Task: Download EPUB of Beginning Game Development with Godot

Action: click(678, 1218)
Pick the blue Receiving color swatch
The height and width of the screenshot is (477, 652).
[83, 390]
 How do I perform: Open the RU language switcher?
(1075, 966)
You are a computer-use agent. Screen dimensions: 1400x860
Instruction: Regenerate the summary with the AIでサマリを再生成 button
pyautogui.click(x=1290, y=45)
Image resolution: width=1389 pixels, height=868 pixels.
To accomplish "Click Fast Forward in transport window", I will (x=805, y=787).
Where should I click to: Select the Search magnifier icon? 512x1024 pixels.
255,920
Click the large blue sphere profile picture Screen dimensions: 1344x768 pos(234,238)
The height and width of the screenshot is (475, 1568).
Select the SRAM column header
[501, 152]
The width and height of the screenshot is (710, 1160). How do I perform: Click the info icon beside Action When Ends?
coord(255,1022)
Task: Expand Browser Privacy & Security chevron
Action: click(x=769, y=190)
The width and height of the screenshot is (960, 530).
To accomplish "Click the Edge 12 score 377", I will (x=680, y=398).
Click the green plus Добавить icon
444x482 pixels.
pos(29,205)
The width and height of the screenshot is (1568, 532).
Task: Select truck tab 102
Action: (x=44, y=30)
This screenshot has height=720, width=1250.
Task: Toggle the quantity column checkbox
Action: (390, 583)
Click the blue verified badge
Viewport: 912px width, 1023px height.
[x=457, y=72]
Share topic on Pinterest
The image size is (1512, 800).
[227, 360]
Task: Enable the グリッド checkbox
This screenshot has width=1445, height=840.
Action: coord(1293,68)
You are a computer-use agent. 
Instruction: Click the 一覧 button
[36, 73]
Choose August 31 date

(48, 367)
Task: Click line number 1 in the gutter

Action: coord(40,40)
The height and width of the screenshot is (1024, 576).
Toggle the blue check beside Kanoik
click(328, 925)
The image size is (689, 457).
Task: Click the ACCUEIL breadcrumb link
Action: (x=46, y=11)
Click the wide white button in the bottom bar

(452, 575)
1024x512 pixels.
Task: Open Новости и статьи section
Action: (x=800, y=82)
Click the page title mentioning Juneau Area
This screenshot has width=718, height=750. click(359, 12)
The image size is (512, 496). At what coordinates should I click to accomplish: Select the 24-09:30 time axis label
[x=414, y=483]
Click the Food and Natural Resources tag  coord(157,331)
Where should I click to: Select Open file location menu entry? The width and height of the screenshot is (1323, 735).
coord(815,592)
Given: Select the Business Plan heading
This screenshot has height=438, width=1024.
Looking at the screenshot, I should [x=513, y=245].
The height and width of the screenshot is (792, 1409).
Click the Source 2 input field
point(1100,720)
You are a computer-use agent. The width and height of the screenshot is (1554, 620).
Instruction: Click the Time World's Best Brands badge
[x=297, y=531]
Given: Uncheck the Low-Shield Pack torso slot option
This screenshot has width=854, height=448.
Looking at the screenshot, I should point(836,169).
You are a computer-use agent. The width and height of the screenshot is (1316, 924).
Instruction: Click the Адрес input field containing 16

····················

**Instructions for the task**
Print the records above verbatim from their first line to the line containing "The height and width of the screenshot is (1024, 576).", both included, and stop there.

**Result**
Task: Download EPUB of Beginning Game Development with Godot

Action: click(678, 1218)
Pick the blue Receiving color swatch
The height and width of the screenshot is (477, 652).
[83, 390]
 How do I perform: Open the RU language switcher?
(1075, 966)
You are a computer-use agent. Screen dimensions: 1400x860
Instruction: Regenerate the summary with the AIでサマリを再生成 button
pyautogui.click(x=1290, y=45)
Image resolution: width=1389 pixels, height=868 pixels.
To accomplish "Click Fast Forward in transport window", I will (x=805, y=787).
Where should I click to: Select the Search magnifier icon? 512x1024 pixels.
255,920
Click the large blue sphere profile picture Screen dimensions: 1344x768 pos(234,238)
The height and width of the screenshot is (475, 1568).
Select the SRAM column header
[501, 152]
The width and height of the screenshot is (710, 1160). How do I perform: Click the info icon beside Action When Ends?
coord(255,1022)
Task: Expand Browser Privacy & Security chevron
Action: click(x=769, y=190)
The width and height of the screenshot is (960, 530).
To accomplish "Click the Edge 12 score 377", I will (x=680, y=398).
Click the green plus Добавить icon
444x482 pixels.
pos(29,205)
The width and height of the screenshot is (1568, 532).
Task: Select truck tab 102
Action: (x=44, y=30)
This screenshot has height=720, width=1250.
Task: Toggle the quantity column checkbox
Action: (390, 583)
Click the blue verified badge
Viewport: 912px width, 1023px height.
[x=457, y=72]
Share topic on Pinterest
The image size is (1512, 800).
[227, 360]
Task: Enable the グリッド checkbox
This screenshot has width=1445, height=840.
Action: coord(1293,68)
You are a computer-use agent. 
Instruction: Click the 一覧 button
[36, 73]
Choose August 31 date

(48, 367)
Task: Click line number 1 in the gutter

Action: coord(40,40)
The height and width of the screenshot is (1024, 576).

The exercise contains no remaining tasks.